== Short problem ==
Rewrite everything from the line containing "Given: Tap the red number 1 index" down to the end of the records, swapping "red" for "blue" and leaving all else unchanged. Give only those lines.
======== The records
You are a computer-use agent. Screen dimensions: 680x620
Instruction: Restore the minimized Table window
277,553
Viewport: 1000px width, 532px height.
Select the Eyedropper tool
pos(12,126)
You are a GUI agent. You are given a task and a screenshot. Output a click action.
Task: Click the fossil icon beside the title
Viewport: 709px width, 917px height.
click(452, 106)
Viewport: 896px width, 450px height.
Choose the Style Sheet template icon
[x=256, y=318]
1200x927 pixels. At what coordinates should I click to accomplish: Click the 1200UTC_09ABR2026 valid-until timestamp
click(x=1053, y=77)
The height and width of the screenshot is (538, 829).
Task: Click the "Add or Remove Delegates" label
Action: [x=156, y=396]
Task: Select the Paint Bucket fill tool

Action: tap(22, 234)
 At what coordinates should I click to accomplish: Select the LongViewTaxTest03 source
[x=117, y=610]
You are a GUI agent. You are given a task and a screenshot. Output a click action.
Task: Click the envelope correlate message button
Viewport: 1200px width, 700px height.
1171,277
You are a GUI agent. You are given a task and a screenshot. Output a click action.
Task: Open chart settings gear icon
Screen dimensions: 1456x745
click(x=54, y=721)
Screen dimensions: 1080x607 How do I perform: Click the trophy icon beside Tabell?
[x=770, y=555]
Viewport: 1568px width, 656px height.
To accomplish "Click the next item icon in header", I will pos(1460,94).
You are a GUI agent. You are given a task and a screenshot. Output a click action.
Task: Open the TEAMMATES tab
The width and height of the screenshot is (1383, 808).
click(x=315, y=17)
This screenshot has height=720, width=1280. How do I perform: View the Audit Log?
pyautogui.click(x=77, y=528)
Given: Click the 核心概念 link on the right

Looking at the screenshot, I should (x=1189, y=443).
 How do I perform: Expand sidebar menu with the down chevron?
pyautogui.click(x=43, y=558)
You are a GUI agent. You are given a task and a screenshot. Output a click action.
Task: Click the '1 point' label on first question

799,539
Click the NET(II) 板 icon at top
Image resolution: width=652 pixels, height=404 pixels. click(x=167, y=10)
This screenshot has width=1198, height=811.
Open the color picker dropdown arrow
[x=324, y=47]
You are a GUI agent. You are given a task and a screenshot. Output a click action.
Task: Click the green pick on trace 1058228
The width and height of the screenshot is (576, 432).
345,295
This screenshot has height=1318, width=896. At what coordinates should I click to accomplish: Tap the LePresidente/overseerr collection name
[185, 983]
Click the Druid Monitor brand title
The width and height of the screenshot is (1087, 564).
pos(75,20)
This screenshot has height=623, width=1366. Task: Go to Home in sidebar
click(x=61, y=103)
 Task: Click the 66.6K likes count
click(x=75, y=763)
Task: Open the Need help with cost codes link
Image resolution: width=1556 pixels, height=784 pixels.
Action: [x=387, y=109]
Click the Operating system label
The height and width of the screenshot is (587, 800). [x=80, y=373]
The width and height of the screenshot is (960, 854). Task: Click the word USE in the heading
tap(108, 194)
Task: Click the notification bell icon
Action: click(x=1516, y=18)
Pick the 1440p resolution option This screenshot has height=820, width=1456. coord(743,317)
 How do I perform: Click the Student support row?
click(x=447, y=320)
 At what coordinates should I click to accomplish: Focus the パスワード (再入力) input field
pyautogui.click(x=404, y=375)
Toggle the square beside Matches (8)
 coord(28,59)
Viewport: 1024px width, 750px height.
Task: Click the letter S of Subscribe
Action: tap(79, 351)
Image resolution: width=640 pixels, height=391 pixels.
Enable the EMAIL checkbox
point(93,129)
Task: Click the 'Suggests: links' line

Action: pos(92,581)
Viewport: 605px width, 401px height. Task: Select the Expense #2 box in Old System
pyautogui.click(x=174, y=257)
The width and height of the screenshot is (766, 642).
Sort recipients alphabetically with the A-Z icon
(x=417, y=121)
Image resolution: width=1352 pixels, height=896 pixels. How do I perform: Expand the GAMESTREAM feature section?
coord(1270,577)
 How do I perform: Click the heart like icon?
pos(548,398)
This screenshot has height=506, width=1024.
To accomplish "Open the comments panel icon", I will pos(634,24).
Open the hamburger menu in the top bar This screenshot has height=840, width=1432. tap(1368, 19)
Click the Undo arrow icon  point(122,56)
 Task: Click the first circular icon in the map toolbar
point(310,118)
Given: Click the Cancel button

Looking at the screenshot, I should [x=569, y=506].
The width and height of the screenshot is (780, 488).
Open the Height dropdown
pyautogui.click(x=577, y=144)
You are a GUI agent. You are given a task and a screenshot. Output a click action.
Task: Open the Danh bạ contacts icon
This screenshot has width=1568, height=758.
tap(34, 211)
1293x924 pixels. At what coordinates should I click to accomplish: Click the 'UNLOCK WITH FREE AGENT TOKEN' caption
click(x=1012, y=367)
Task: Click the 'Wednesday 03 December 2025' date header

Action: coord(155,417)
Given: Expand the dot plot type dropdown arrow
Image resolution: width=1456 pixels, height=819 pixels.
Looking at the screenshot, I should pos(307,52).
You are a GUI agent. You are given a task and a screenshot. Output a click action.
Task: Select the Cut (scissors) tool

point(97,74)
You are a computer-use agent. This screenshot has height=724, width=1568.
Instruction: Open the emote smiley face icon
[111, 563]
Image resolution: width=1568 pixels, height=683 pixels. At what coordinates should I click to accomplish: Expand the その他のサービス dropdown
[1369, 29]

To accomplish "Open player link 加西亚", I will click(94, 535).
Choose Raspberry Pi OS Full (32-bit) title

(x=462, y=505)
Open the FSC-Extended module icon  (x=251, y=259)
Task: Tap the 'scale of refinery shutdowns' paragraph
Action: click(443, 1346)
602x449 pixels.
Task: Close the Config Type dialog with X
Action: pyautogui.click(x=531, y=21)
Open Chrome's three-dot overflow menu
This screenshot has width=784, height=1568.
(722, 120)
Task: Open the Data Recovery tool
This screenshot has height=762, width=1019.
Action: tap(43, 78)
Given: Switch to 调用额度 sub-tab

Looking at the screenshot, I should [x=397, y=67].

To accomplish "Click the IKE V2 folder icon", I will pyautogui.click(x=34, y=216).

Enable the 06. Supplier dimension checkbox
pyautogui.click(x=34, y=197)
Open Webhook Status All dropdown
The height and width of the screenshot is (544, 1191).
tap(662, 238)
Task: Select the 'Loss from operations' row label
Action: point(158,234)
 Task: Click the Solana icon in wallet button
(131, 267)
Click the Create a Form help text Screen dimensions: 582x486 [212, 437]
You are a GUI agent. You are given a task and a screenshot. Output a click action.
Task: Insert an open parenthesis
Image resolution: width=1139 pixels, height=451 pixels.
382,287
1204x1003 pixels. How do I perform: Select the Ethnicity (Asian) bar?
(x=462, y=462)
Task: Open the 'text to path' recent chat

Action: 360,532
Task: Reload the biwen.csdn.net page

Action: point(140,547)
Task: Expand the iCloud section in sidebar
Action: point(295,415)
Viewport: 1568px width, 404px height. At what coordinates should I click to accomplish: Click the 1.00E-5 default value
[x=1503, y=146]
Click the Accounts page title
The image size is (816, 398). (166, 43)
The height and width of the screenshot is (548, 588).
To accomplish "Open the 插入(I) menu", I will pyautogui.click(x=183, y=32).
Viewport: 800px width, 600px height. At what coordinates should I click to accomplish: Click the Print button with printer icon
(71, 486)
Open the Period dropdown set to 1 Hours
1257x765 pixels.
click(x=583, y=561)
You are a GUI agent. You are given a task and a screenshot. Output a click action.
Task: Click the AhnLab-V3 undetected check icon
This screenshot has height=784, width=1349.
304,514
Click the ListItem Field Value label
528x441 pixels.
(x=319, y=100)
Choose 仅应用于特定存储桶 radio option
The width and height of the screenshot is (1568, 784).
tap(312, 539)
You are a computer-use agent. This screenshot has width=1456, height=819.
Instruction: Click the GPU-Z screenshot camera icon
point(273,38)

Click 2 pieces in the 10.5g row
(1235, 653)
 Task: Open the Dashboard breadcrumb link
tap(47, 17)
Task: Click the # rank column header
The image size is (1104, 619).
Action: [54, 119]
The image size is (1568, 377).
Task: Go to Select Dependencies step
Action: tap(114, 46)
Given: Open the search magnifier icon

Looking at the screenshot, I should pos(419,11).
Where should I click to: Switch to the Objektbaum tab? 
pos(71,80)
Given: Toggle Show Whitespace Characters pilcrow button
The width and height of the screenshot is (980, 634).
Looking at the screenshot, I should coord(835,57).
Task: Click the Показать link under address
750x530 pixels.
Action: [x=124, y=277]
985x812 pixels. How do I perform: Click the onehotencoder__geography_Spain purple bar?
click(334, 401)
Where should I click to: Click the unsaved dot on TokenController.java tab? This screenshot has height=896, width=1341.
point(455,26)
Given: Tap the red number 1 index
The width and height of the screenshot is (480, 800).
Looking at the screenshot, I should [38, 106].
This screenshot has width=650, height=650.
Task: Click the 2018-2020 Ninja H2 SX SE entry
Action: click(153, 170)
================
== Answer to this problem ==
Given: Tap the blue number 1 index
The width and height of the screenshot is (480, 800).
Looking at the screenshot, I should [38, 106].
This screenshot has width=650, height=650.
Task: Click the 2018-2020 Ninja H2 SX SE entry
Action: click(153, 170)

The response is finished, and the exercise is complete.